Let's try running asmgene on haplotype1 and haplotype2 from the pre-baked Verkko trio assemblies.

code

## asmgene
cd ~/obss_2023/genome_assembly/
mkdir -p ~/obss_2023/genome_assembly/assembly_qc/asmgene
cd assembly_qc/asmgene
# let's symlink some of the necessary files
OBSS_RESOURCES=/nesi/project/nesi02659/obss_2023/resources/genome_assembly
ln -s $OBSS_RESOURCES/chm13v2.0.fa .
ln -s $OBSS_RESOURCES/CHM13-T2T.cds.fasta .
ln -s $OBSS_RESOURCES/assembly.haplotype1.fasta .
ln -s $OBSS_RESOURCES/assembly.haplotype2.fasta .

Now that we have our files, we're ready to go.

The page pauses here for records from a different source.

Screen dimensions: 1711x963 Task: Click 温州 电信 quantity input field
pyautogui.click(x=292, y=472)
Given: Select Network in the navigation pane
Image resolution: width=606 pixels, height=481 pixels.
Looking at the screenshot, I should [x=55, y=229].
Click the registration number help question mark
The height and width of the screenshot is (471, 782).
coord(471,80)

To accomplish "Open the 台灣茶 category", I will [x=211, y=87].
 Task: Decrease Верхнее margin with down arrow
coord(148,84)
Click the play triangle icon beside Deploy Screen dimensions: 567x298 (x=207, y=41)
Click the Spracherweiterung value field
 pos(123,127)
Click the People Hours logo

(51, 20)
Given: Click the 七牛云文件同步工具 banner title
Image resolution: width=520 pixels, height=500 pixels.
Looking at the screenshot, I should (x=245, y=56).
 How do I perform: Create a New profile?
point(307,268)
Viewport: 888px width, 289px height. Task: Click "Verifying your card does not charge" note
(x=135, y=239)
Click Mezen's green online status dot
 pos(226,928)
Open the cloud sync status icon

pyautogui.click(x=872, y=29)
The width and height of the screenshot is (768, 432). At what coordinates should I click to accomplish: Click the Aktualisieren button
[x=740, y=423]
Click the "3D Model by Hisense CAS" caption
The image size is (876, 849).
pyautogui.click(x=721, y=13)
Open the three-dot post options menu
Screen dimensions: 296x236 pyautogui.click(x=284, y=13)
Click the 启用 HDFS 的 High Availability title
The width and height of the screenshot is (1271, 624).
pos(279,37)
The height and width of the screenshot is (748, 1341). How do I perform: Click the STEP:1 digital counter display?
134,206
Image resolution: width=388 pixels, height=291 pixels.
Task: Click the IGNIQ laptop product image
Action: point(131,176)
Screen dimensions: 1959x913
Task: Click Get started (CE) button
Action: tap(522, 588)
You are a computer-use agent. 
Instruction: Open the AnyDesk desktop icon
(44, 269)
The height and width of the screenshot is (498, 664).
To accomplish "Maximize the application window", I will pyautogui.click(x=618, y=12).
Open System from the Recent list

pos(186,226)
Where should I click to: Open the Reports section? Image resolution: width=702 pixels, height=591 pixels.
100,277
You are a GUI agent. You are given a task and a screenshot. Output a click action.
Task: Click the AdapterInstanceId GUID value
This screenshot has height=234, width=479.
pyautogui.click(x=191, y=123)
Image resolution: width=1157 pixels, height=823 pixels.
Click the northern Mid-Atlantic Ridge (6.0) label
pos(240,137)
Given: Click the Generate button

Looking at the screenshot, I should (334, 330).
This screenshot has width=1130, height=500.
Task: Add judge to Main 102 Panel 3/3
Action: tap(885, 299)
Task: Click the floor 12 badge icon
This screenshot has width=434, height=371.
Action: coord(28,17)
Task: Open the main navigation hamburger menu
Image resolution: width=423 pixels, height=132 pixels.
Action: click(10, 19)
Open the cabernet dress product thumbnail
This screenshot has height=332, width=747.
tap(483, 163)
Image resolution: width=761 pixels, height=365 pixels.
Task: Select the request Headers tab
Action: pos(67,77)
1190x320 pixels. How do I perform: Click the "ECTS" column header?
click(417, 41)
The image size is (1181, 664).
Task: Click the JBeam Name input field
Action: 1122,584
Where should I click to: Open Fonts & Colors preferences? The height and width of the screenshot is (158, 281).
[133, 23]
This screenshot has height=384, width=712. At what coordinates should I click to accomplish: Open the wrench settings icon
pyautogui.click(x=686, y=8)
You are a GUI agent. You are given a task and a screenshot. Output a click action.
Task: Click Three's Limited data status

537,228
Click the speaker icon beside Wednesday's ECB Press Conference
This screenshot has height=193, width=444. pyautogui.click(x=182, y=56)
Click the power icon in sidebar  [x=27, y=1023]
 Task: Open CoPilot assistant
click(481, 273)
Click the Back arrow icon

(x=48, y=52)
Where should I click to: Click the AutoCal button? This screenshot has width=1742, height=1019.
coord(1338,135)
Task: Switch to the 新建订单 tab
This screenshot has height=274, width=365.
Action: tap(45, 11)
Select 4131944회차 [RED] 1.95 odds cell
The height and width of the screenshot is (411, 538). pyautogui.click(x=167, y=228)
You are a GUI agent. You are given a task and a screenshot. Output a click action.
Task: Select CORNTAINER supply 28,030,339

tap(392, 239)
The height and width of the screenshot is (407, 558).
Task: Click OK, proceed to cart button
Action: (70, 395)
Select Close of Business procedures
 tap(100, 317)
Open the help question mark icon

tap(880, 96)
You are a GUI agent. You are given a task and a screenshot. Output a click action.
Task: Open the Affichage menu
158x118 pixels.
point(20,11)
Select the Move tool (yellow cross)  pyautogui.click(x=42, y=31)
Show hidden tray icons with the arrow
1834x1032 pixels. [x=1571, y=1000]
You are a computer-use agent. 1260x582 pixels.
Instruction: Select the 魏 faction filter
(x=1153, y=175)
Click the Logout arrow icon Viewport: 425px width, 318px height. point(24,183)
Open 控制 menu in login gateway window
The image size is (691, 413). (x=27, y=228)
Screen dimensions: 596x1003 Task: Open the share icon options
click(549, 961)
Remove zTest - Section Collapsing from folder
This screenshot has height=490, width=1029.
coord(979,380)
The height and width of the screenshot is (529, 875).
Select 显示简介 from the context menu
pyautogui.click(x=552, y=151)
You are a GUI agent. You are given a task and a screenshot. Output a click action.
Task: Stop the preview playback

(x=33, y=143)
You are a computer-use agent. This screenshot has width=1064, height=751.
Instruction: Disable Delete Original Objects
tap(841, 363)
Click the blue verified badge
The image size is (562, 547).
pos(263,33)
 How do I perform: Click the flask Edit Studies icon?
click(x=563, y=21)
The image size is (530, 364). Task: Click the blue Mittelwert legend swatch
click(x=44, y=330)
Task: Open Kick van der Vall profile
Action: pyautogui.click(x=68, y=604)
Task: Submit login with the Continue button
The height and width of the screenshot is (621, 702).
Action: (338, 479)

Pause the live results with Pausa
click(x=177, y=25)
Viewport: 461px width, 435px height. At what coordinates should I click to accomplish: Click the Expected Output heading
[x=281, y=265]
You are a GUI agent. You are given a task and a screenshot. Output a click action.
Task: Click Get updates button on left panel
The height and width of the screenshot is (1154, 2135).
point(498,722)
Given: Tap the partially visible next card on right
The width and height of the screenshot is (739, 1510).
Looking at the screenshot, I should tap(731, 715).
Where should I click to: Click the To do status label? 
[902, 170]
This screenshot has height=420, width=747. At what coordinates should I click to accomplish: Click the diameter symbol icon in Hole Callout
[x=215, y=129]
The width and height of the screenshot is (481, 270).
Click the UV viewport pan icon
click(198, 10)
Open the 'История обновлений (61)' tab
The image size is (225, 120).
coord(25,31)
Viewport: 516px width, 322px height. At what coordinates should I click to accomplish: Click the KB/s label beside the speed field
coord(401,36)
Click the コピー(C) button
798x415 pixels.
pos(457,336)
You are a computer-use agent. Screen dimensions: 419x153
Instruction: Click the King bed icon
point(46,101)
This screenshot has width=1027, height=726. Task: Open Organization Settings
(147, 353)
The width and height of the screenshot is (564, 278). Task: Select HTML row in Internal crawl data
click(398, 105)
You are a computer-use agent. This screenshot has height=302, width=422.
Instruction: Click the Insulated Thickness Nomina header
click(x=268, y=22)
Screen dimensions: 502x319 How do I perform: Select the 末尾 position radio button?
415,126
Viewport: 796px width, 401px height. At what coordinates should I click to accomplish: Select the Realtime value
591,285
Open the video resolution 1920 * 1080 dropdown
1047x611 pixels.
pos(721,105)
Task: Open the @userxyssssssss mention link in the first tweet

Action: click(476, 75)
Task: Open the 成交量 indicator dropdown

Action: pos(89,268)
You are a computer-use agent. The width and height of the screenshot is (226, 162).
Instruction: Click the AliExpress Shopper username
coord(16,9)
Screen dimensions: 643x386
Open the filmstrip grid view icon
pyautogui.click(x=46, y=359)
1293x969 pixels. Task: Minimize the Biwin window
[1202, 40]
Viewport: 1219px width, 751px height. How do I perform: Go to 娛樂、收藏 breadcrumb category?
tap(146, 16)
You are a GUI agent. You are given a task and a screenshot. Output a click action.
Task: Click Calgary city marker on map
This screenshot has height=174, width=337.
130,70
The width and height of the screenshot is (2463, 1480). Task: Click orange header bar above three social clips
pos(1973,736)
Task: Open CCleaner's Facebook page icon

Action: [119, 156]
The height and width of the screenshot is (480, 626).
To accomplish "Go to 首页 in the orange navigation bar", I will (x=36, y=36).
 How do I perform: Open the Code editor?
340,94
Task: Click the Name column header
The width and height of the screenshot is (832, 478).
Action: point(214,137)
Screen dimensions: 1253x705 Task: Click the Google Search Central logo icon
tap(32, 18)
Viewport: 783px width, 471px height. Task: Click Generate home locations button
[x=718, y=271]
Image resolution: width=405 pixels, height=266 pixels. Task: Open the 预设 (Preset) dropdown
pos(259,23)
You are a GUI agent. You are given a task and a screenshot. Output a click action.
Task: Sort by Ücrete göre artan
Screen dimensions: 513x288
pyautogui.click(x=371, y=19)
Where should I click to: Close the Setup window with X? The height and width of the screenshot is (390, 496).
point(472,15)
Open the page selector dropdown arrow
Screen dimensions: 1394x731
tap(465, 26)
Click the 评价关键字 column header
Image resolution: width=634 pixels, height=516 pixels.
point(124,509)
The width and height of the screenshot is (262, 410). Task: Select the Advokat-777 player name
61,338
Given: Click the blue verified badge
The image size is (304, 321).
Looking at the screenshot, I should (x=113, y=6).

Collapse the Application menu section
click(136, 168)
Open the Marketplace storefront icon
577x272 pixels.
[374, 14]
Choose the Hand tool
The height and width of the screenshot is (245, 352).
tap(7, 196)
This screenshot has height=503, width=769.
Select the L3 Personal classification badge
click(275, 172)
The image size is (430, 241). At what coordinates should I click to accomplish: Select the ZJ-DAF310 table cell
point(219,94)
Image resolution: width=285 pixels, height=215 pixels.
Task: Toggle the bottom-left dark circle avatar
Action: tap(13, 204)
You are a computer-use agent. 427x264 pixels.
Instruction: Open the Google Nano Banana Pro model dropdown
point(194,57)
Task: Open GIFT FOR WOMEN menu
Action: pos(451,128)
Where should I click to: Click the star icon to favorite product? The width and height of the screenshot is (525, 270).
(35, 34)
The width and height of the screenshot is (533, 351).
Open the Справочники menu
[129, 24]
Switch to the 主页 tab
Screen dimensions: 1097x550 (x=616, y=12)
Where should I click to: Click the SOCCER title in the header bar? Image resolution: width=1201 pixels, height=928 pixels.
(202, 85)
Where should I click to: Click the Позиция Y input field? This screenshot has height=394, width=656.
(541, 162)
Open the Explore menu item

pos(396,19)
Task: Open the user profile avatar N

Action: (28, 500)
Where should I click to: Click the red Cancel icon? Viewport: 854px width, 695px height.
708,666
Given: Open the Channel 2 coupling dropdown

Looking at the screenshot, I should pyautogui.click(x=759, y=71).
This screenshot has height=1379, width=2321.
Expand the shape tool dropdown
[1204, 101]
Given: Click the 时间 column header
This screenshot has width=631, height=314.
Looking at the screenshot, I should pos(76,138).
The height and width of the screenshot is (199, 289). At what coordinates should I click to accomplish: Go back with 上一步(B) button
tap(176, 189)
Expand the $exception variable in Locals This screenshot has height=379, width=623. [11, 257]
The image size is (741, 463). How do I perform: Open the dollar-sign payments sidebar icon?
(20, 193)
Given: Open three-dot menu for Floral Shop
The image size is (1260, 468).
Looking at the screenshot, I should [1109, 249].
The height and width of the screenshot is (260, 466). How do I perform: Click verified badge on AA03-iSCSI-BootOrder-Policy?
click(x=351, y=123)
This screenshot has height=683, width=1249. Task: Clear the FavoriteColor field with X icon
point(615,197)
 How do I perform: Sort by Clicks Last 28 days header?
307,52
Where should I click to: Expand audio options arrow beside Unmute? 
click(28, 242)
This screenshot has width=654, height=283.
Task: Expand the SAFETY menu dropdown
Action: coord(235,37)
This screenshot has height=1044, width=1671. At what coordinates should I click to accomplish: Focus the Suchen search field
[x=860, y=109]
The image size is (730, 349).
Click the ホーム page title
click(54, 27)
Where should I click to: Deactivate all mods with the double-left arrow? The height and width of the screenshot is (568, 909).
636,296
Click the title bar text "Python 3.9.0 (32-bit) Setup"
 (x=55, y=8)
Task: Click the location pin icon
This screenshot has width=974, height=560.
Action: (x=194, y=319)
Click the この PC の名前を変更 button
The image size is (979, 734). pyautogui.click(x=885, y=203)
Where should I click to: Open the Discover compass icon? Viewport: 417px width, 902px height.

Make a script with the following content and run it in the directory with the appropriate files:

code

#!/bin/bash -e
#SBATCH --account       nesi02659
#SBATCH --job-name      asmgene
#SBATCH --cpus-per-task 32
#SBATCH --time          05:00:00
#SBATCH --mem           256G
#SBATCH --output        slurmlogs/%x.%j.log
#SBATCH --error         slurmlogs/%x.%j.err
#SBATCH --partition     milan

## load modules
module purge
module load minimap2/2.24-GCC-11.3.0

## run minimap2 on ref, hap1, and hap2
minimap2 -cxsplice:hq -t32 \
    chm13v2.0.fa CHM13-T2T.cds.fasta \
    > ref.cdna.paf
minimap2 -cxsplice:hq -t32 \
    assembly.haplotype1.fasta CHM13-T2T.cds.fasta \
    > asm.hap1.cdna.paf
minimap2 -cxsplice:hq -t32 \
    assembly.haplotype2.fasta CHM13-T2T.cds.fasta \
    > asm.hap2.cdna.paf

## run asmgene

k8 /opt/nesi/CS400_centos7_bdw/minimap2/2.24-GCC-11.3.0/bin/paftools.js asmgene -a ref.cdna.paf asm.hap1.cdna.paf > verkko.haplotype1.asmgene.tsv
k8 /opt/nesi/CS400_centos7_bdw/minimap2/2.24-GCC-11.3.0/bin/paftools.js asmgene -a ref.cdna.paf asm.hap2.cdna.paf > verkko.haplotype2.asmgene.tsv

Tip

Another popular tool for checking genome completeness using gene content is the software Benchmarking Universal Single-Copy Orthologs (BUSCO). This approach uses a set of evolutionarily conserved genes that are expected to be present at single copy for a given taxa, so one could check their genome to see if, for instance, it has all the genes predicted to be necessary for Aves or Vertebrata. This approach is useful if your de novo genome assembly is for a species that does not have a reference genome yet. And it's even faster now with the recently developed tool minibusco!